Status of PlayFab services and history of incidents

Operational
Partial Outage
Major Outage
Event Export jobs to AWS S3 are paused.
Incident Report for PlayFab
Postmortem

On December 9th, 2024, between 3:00 PM and 11:00 AM PT the next day, some customers experienced issues with corrupted export files when accessing PlayFab's event data export to S3 buckets. The incident was caused by a bug introduced during an update to legacy code. We resolved the issue by deploying a hotfix and reprocessing the corrupted data. 

Impact 

There were 58 titles affected by this incident, specifically those configured for event exports to S3 buckets. The exports contained invalid characters, causing downstream parsing and decompression issues. The affected data was backfilled successfully by December 11th, 2024, at 7:00 PM PT. During the mitigation, exports to S3 were paused to prevent further impact. 

Root Cause Analysis 

The bug in the export process was introduced during an update to legacy code, which led to additional padding bytes being included in the export data. The codebase had not been actively maintained and lacked end-to-end tests, leaving the bug undetected during manual testing. 

Action Items 

To prevent similar incidents from happening again, we have taken the following actions: 

  • Enhanced our monitoring and alerting systems to detect anomalies in export data. 
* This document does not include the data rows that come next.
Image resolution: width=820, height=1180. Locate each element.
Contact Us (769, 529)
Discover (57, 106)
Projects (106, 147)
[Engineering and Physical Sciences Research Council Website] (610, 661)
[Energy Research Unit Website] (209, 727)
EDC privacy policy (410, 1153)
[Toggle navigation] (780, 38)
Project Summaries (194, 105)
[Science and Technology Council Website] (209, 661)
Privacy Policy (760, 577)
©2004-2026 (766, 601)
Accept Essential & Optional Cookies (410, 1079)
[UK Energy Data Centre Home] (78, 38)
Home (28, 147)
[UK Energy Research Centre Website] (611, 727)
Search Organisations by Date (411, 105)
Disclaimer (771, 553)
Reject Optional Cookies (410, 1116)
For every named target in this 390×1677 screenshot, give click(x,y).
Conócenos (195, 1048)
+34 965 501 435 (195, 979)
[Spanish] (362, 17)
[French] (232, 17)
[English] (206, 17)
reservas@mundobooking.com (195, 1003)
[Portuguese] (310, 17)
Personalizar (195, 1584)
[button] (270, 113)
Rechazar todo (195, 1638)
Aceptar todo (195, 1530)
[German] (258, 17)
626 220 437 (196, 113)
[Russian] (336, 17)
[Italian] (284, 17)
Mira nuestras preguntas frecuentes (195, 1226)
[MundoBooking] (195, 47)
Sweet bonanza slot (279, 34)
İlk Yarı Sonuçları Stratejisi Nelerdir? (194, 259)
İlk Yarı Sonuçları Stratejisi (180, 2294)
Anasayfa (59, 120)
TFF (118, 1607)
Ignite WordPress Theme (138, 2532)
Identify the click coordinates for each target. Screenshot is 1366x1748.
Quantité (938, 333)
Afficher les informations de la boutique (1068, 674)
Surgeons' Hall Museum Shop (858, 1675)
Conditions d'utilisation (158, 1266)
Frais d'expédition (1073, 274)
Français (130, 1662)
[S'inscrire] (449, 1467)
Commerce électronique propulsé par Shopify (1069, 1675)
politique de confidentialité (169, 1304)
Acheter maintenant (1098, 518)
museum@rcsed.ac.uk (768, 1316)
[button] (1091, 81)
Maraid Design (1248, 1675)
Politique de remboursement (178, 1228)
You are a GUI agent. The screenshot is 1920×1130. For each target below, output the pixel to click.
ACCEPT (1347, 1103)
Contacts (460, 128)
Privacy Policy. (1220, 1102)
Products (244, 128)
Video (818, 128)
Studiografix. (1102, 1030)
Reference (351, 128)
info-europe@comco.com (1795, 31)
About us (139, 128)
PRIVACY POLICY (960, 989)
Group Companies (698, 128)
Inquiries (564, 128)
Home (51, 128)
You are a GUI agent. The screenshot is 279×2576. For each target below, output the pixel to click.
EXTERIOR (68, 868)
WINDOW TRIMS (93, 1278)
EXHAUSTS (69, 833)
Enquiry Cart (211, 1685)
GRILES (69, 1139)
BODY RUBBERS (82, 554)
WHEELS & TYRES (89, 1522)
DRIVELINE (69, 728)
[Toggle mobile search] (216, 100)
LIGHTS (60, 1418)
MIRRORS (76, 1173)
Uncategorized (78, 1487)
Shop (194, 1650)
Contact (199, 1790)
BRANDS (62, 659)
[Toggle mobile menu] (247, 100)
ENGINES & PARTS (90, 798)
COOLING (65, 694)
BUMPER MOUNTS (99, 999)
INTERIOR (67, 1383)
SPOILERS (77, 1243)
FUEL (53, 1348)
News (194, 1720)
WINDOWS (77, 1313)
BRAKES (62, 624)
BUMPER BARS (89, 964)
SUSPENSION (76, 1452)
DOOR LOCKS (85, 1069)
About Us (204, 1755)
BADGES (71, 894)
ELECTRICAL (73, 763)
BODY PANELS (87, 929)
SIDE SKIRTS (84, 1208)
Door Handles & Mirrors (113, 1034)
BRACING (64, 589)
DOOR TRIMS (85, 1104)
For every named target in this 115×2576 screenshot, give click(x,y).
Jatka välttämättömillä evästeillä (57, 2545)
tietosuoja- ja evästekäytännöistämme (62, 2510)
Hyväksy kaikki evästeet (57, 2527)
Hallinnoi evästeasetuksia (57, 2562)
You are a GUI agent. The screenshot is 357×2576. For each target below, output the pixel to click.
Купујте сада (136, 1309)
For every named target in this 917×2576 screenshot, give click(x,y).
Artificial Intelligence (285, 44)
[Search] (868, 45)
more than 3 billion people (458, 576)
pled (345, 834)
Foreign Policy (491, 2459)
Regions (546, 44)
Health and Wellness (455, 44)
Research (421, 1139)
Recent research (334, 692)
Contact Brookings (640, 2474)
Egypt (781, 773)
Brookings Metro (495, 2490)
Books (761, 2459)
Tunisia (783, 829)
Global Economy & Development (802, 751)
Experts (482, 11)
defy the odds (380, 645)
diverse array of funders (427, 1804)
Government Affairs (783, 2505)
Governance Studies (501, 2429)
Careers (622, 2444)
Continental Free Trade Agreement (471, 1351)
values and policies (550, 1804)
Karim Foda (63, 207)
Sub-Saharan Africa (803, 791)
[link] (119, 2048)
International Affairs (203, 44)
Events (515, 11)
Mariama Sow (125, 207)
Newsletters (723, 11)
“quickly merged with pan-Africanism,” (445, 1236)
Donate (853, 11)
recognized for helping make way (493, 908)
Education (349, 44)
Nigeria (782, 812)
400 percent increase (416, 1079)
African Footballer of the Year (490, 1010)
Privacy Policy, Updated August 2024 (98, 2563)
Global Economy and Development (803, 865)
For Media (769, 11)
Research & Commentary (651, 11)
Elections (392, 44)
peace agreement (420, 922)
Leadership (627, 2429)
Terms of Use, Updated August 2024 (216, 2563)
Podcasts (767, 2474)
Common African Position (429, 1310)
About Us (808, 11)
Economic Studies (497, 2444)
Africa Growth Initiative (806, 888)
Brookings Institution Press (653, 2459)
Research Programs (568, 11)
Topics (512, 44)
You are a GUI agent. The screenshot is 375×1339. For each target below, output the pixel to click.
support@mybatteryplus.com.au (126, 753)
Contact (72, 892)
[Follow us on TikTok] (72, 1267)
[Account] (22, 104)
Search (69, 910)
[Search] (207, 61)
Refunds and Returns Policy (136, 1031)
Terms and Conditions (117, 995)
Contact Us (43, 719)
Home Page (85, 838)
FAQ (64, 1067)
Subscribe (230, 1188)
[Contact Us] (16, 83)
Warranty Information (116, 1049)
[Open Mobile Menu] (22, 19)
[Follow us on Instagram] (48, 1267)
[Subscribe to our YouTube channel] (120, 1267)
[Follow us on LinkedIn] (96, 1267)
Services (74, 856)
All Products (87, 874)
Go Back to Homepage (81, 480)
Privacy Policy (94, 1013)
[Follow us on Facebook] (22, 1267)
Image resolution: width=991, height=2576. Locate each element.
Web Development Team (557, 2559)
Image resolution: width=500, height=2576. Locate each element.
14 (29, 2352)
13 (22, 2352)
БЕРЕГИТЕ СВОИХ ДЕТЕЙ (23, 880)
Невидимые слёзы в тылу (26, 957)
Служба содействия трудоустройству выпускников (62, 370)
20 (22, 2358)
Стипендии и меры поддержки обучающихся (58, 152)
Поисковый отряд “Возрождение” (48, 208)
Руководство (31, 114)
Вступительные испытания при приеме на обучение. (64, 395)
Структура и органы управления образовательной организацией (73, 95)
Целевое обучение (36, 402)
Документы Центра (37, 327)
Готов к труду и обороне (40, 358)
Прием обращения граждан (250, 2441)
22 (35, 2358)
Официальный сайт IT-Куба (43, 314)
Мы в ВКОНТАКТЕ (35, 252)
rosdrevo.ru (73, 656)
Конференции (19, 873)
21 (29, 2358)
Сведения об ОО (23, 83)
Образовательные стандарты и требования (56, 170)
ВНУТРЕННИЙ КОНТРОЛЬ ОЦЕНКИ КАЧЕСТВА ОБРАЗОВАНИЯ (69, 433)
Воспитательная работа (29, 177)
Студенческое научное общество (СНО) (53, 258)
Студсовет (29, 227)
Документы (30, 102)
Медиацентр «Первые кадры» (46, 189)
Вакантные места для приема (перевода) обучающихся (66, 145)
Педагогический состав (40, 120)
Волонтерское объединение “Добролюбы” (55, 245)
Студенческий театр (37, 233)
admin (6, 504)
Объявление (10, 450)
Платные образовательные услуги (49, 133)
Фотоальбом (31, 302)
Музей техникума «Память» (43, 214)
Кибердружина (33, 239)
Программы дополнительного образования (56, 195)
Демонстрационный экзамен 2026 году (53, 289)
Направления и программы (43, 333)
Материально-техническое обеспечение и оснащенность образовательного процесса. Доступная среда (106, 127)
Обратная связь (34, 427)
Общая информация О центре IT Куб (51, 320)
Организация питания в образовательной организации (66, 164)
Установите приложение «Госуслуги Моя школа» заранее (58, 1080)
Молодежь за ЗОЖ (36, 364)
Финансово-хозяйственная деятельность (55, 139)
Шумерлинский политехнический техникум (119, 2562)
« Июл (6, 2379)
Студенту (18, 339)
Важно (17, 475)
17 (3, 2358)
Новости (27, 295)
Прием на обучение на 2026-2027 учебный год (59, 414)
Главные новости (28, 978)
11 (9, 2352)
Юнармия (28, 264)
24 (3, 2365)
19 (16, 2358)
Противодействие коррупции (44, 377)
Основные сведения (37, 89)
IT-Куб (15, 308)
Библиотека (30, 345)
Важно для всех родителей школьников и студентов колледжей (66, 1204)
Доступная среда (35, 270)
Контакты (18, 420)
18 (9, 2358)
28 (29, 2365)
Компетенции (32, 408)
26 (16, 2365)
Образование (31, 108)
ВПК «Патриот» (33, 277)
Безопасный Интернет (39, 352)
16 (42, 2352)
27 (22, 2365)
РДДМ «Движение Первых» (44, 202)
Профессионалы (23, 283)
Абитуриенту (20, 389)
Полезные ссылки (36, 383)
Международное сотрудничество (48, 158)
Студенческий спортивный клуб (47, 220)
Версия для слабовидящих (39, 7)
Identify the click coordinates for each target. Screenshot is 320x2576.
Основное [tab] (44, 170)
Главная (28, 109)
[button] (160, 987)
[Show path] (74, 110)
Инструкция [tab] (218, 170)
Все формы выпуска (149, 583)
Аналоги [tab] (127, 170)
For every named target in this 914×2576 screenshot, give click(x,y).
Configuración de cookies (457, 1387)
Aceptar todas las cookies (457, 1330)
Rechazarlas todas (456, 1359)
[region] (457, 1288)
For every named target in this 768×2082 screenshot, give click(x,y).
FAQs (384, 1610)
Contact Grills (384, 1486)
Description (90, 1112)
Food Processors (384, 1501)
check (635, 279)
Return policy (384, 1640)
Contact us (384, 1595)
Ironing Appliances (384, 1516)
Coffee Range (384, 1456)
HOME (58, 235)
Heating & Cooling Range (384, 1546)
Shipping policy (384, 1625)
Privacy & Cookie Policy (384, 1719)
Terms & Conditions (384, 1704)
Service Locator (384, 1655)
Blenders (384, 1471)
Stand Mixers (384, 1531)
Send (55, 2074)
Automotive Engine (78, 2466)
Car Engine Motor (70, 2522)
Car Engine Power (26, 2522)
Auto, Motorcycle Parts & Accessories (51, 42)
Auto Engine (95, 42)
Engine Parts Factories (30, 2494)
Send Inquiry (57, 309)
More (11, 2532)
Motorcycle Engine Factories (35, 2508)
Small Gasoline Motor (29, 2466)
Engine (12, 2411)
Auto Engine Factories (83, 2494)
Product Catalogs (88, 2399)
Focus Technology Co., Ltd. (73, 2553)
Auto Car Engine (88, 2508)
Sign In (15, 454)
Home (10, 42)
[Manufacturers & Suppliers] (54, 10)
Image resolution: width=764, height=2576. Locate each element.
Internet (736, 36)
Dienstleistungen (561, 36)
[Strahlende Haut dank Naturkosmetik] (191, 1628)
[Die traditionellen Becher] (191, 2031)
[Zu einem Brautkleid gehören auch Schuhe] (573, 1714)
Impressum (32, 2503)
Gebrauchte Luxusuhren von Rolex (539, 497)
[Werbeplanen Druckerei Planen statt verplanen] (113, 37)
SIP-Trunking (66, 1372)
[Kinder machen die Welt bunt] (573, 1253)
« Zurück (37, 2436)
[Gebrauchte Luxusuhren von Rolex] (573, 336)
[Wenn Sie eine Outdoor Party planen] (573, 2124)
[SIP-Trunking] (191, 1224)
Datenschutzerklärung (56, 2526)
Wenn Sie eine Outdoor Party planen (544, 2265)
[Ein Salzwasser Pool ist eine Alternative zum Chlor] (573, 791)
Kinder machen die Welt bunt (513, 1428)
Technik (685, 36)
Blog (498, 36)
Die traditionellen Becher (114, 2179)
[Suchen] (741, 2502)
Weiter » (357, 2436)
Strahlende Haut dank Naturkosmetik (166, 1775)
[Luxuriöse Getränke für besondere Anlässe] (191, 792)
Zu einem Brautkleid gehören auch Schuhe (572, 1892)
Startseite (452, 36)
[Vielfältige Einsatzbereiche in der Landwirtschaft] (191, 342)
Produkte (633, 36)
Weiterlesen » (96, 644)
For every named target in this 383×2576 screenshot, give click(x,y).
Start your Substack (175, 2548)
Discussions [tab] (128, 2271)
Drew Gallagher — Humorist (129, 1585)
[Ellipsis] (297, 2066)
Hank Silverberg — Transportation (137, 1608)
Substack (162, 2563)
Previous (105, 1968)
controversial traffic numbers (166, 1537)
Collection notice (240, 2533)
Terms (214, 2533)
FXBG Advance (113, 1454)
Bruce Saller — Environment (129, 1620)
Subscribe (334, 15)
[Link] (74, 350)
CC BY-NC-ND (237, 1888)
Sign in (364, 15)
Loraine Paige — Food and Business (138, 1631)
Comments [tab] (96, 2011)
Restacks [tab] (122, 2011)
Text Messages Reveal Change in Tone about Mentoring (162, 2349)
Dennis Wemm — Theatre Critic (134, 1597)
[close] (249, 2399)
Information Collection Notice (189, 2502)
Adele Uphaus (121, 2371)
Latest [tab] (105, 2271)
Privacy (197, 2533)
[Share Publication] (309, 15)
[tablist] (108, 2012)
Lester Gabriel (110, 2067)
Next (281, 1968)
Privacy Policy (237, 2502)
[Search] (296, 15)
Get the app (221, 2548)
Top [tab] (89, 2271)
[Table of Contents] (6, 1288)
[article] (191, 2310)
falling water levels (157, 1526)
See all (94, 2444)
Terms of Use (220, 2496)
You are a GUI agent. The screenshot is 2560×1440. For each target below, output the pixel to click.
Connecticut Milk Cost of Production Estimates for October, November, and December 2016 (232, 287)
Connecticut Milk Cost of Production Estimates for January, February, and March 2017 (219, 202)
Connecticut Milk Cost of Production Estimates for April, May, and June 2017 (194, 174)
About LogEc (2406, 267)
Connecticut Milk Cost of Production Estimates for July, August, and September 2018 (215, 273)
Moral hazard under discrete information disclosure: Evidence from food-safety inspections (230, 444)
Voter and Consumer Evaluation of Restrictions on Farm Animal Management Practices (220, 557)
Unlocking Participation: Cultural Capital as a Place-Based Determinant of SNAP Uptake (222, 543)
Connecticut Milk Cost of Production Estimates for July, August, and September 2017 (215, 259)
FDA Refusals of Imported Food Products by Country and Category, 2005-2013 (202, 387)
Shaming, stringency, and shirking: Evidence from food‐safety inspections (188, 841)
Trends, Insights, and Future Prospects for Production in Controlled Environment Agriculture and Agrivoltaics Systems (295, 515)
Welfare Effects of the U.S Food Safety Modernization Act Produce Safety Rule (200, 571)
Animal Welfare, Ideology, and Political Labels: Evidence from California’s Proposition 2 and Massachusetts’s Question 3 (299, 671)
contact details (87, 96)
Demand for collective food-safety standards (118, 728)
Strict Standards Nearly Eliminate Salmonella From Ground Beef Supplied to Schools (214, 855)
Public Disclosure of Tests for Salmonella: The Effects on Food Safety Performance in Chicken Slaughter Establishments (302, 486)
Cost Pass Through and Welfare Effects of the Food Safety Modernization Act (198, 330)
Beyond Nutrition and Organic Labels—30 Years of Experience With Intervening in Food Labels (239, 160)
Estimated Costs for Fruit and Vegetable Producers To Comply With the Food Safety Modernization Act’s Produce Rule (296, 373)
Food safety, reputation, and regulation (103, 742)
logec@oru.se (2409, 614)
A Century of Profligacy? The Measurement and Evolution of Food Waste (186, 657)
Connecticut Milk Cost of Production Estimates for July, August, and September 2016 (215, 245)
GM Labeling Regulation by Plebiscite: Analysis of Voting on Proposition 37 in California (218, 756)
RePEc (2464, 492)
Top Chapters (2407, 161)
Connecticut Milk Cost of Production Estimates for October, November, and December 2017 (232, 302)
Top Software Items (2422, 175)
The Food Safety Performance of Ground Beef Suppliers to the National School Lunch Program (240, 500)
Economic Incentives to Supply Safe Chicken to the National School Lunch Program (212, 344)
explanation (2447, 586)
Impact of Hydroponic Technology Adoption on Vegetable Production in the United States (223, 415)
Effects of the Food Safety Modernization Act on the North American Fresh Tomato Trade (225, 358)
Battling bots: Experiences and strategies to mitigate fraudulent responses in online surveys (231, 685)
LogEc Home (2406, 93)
  • Refactored the code for downloading and uploading blobs to S3. 

  • Added end-to-end tests for exports to blob and S3. 

  • Created tools for backfilling corrupted data.

Posted Dec 18, 2024 - 10:44 PST

Resolved
Reprocessing of S3 Event Exports for the period between Dec 9th, 1:00 PM PST, and Dec 10th, 6:00 PM PST has been completed. Customers are advised to check their S3 buckets for the updated data.
Posted Dec 12, 2024 - 10:20 PST
Update
A fix has been deployed and we have resumed processing S3 Event Exports. The engineering team is working on going back to reprocess exports that may have had missing or corrupted data between Dec 9th, 1pm PST and Dec 10th, 6pm PST. We will post additional updates when reprocessing is completed.
Posted Dec 10, 2024 - 17:48 PST
Identified
The issue has been identified and a fix is being implemented.
Posted Dec 10, 2024 - 15:27 PST
Investigating
We have identified an issue with Event Export jobs to S3 where some uploads contain invalid characters that may cause issues with parsing or decompressing the contents. S3 Event Export jobs are being paused and data is queued while we investigate and deploy a fix, at which time jobs will resume.
Posted Dec 10, 2024 - 11:14 PST
This incident affected: Analytics (Event Archiving).